Il lettore che cerca in questo libro un trattato politico sulla libertà che stabilisca definizioni, tracci distinzioni o elabori norme a cui conformare la prassi rimarrà sicuramente deluso. Estremizzando l'eredità di Hannah Arendt, forse troppo poco ammessa dall'autore, Nancy procede a un'ontologizzazione della politica e, ovviamente, a una politicizzazione dell'ontologia. Se egli, come io credo, ha questo obiettivo - una "de-regionalizzazione" della filosofia, la decostruzione della separazione e del rapporto gerarchico tra ontologia, da una parte, e politica ed etica, dall'altra - non può più avere senso per lui, così come per altri pensatori e pensatrici che condividono questo orizzonte filosofico, stabilire principi primi, ordinatori di tutte le regioni del reale, che servano da orientamento alla prassi.
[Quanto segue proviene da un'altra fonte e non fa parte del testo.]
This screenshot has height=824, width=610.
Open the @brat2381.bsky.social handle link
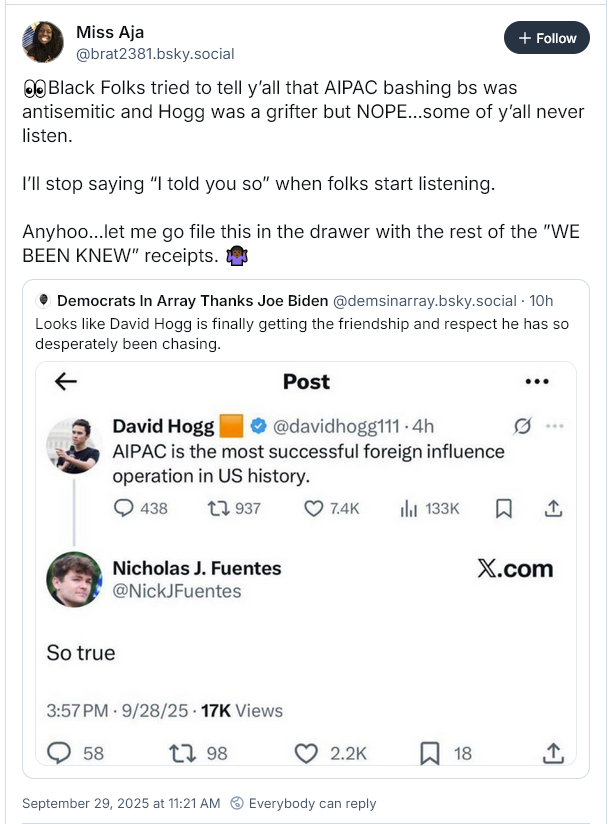point(155,53)
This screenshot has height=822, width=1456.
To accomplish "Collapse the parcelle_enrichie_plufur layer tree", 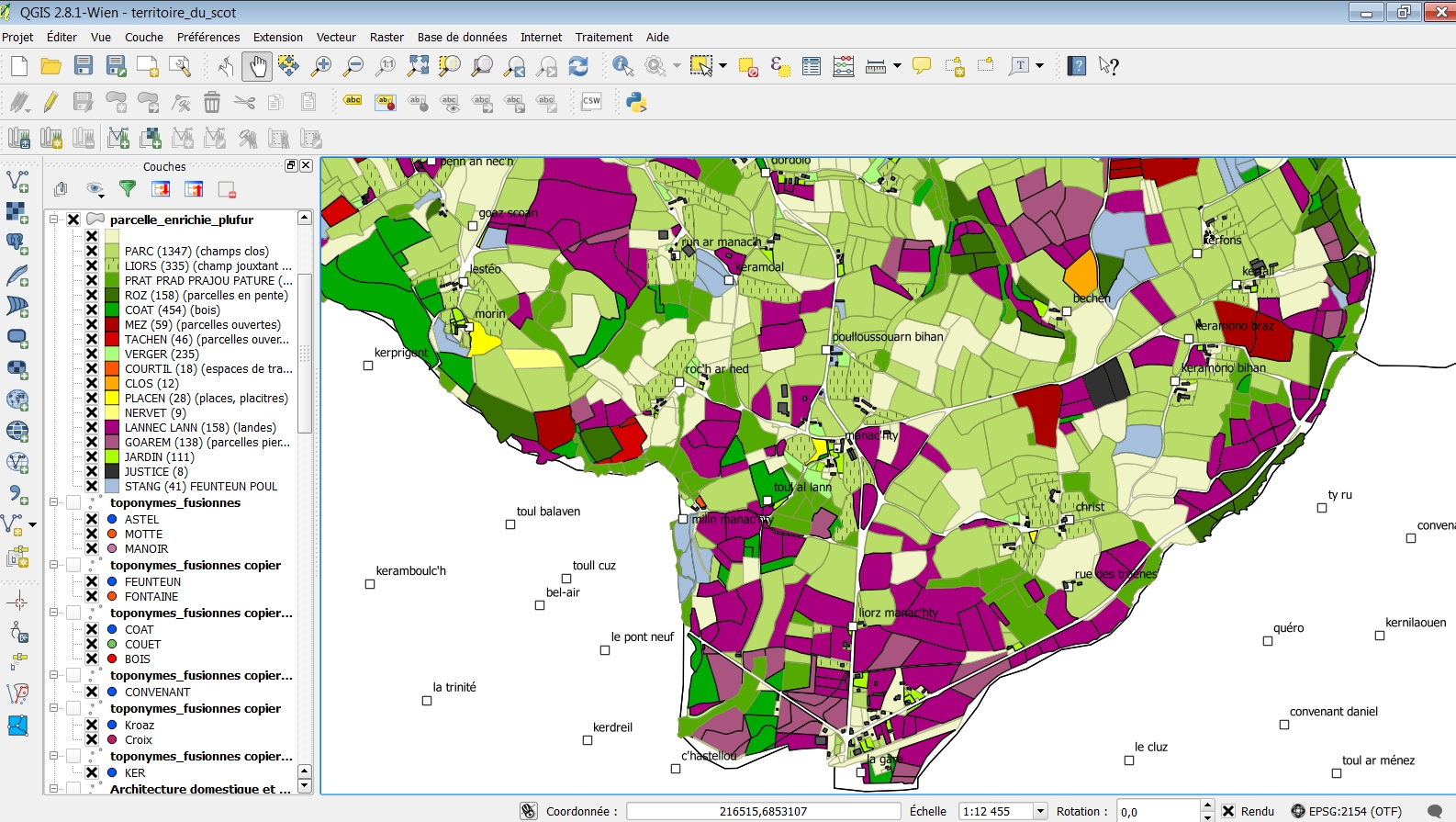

Non solo perché questa pratica di deduzione di una "filosofia pratica" da una "filosofia prima" è ormai diventata obsoleta, ma anche e soprattutto perché si è dimostrata e si dimostra deresponsabilizzante. Ripensare e reimpostare alla radice il rapporto essere-ente, è sì un'operazione ontologica, ma è al contempo una mossa politica ed etica, tanto necessaria quanto interminabile. Tuttavia è in questa strenua resistenza nei confronti di una comoda concezione sostantiva, identitaria e appropriativa dell'essere che si situa la libertà del pensiero e, di conseguenza, la sua responsabilità: scegliere per l'esistenza singolare e plurale oppure negarla. In fondo questo è il "primo" spartiacque tra il bene e il male.